Verilen görev 1 → Aşağıdaki satırlarda "Given: Click the 1.33580 label on price scale" ifadesini içeren satırdan satırların sonuna kadar olan kısmı, her satır bir dize olacak ve boş satırlar atlanacak şekilde JSON listesine dönüştür.

Verba Volant Scripta Manent*

Söz uçar yazı kalır.

Tüm hakları saklıdır (c) 2016

Genç Avukatların Kendi Kendilerine Sormaları Gereken Sorular

2019-04-04 16:04:31 tarihinde, Av. Ahmet Erdem Uslaş tarafından yazılmıştır.

Galatasaray Üniversitesi Hukuk Fakültesi’ndeki ilk yılımdan itibaren Türkiye’de faaliyet gösteren yerli/yabancı büyük hukuk bürolarının isimlerini duymaya başlamıştım. O zamanlar en prestijlisi hiç tartışmasız “White&Case” (o zamanki resmi adıyla Derman Ortak Avukat Bürosu) idi. 3’üncü sınıftan 4’e geçerkenki yaz, adı geçen büroda ben de 1 ay staj yaptım. Mezuniyet sonrasında yasal stajımı yapmak için ilk tercihim de yine aynı büroydu ve fakat inanılmaz bir rekabet söz konusu idi. Türlü sınav ve mülakatlardan sonra, benim de aralarında bulunduğum (yanlış hatırlamıyorsam) son 7 kişiye son bir sınav yaptılar ve sadece iki yasal stajyer aldılar. Ben, o iki kişiden biri değildim. Sene 2006.

Aradan geçen zamanda Türkiye’ye yabancı sermaye girişi arttı ve buna paralel olarak Clifford Chance, Allen&Overy, CMS, Baker&McKenzie, Dentons, Norton Rose Fulbright gibi Batılı bürolar İstanbul hukuk piyasasındaki yerlerini aldılar. Hergüner Bilgen Özeke, Pekin&Pekin, Paksoy, Pekin&Bayar gibi büyük Türk hukuk büroları zaten hep varlardı. Bugün Türkiye’de ve özellikle İstanbul’da, hukuk fakültesini bitiren, İngilizce bilen, özel hukukla uğraşmak isteyen, gözü kulağı açık ve hedefi avukatlık olan 10 gençten en az 9’u yukarıda ismini zikrettiğim bürolardan birinde yasal stajını yapmak ister ki bana göre bu, hiç de kötü bir fikir değildir. Peki ya sonrası? Bu bürolarda bu pırıl pırıl genç hukukçuları nasıl bir kariyer beklemektedir? Benim bu konuda tabii ki bir görüşüm var ve bunu aşağıda ifade edeceğim.

Genç hukukçulara yardımcı olması amacıyla aşağıda birkaç soru soracağım. Yeterli muhakemeye sahip genç meslektaşlarım bu sorulardan hareketle gerekli çıkarımları yapabilirler.

1. Yukarıda adını zikrettiklerim gibi büyük bir hukuk bürosunda çalışan 40 yaş üstü avukatların o bürodaki toplam avukat sayısına oranı nedir?

2. Bu bürolardan herhangi birinde, büronun sahibi olan (“ortağı olan” demiyorum) dışında 50 yaş üstü herhangi bir avukat var mıdır?

3. Avukatlık mesleğini kaç yaşına kadar yapmayı planlıyorsunuz?

Verilen görev 2 → Genç avukatlarla ilgili yazıdan "2. Bu bürolardan herhangi" ile "kadar yapmayı planlıyorsunuz?" arasındaki kısmı harfi harfine yeniden yaz.

Satırlar →
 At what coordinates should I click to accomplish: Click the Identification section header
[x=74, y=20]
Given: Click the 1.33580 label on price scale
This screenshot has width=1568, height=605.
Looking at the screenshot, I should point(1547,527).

Eksiksiz yanıt 1 →
[
  "Given: Click the 1.33580 label on price scale",
  "This screenshot has width=1568, height=605.",
  "Looking at the screenshot, I should point(1547,527)."
]

Eksiksiz yanıt 2 →
2. Bu bürolardan herhangi birinde, büronun sahibi olan (“ortağı olan” demiyorum) dışında 50 yaş üstü herhangi bir avukat var mıdır?

3. Avukatlık mesleğini kaç yaşına kadar yapmayı planlıyorsunuz?